Dass es auch anders laufen kann, beweist die Fleischerei Veh in Neheim: Betriebsleiter und Ausbilder Heinrich Veh hat in seinem Unternehmen in den vergangenen 20 Jahren 27 junge Menschen ausgebildet – und das in der Regel mit Höchstleistungen. Die Erfolge seiner Auszubildenden sind zahlreich. Einen Landessieger, einen Förderpreis der Deutschen Fleischwirtschaft und eine Vielzahl an Absolventen mit Bestnoten kann der Betrieb vorweisen. Mit vier Frauen in der Fleischzerlegung – ob als Meisterin, ­Gesellin oder Auszubildende – ist das Unternehmen darüber hinaus auch sehr an der Frauenförderung im Fleischerhandwerk interessiert – bis in den engsten Familienkreis. Heinrich Veh hat es sich außerdem auf die Fahnen geschrieben, aus sozial schwachen Verhältnissen stammende, aber vielversprechende Auszubildende über den betrieblichen Ablauf hinaus regelmäßig zu fördern: Ob Hilfe bei der Meisterprüfung oder Unterstützung bei der Wohnungssuche – das Veh-Team steht immer hinter seinen Azubis. Diese geben es zurück: Eine Auszubildende ist sogar als Ausbildungsbotschafterin für die Handwerkskammer Südwestfalen tätig.

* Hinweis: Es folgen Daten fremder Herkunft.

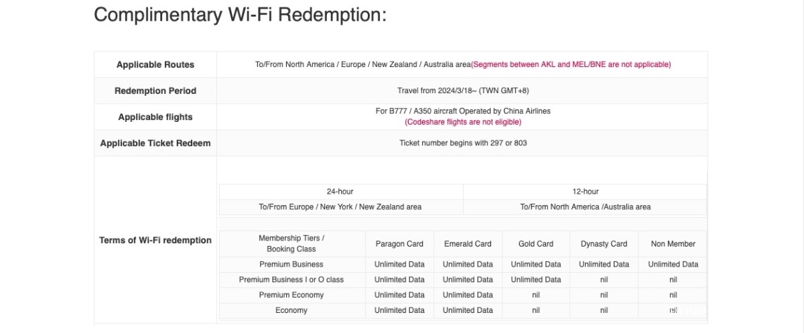Screen dimensions: 804x333
Task: Select the Terms of Wi-Fi redemption label
Action: point(155,241)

Drei Fragen an Markus Kluft, Sprecher HWK:

1 Ist die Ausbildungssituation bei den fleischverarbeitenden Berufen im HSK tatsächlich so prekär?

Es herrscht tatsächlich bereits seit vielen Jahren im gesamten Kammerbezirk in diesem Berufszweig großer Mangel an Auszubildenden. Die Handwerkskammer weiß um dieses Problem, weist immer wieder darauf hin und versucht, gegen zu steuern.

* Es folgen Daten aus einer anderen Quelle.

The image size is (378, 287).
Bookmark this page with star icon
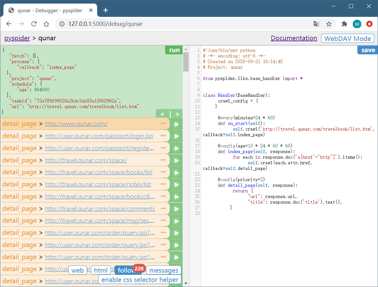tap(329, 24)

2 Wo liegen mögliche Ursachen dafür, dass junge Menschen kaum noch Fleisch verarbeiten oder verkaufen wollen?

Dafür gibt es verschiedene Ursachen, ganz entscheidend scheint mir zu sein, dass sich in den Hinterköpfen vieler junger Leute bis heute noch immer antike Vorstellungen über das Berufsbild Fleischer und Fleischerei-Fachverkäufer/-in festgesetzt haben. Da findet sich die Vorstellung vom blutigen Handwerk des Schlachters. Dabei sieht die Realität längst anders aus. Vieles läuft hoch technisiert ab, es ist außerdem keine Fließbandarbeit im Akkord wie im Schlachthof (siehe Info im Kasten oben rechts). Aber das Handwerk hat ja auch insgesamt mit Vorurteilen zu kämpfen...

3 Was unternehmen Kammer und Betriebe, um dieser Entwicklung Herr zu werden?

Es gibt bei der Handwerkskammer Südwestfalen ein Team Fachkräftesicherung. Diese aus etwa zehn Mitarbeitern bestehende Gruppe ist ständig im Einsatz, um die Handwerksberufe – Fleischer/-in ebenso wie weitere – bekannter zu machen und für Nachwuchs zu werben. Das Team geht in Schulen und auf Ausbildungsmessen, macht außerdem Elternarbeit. Wichtig ist aber, ein möglichst realistisches Berufsbild zu vermitteln, um Irrtümer und Enttäuschungen zu minimieren. Ganz wichtig sind darum auch die Ausbildungsbotschafter, junge Azubis, die für ihre Berufswahl Werbung an geeigneter Stelle machen.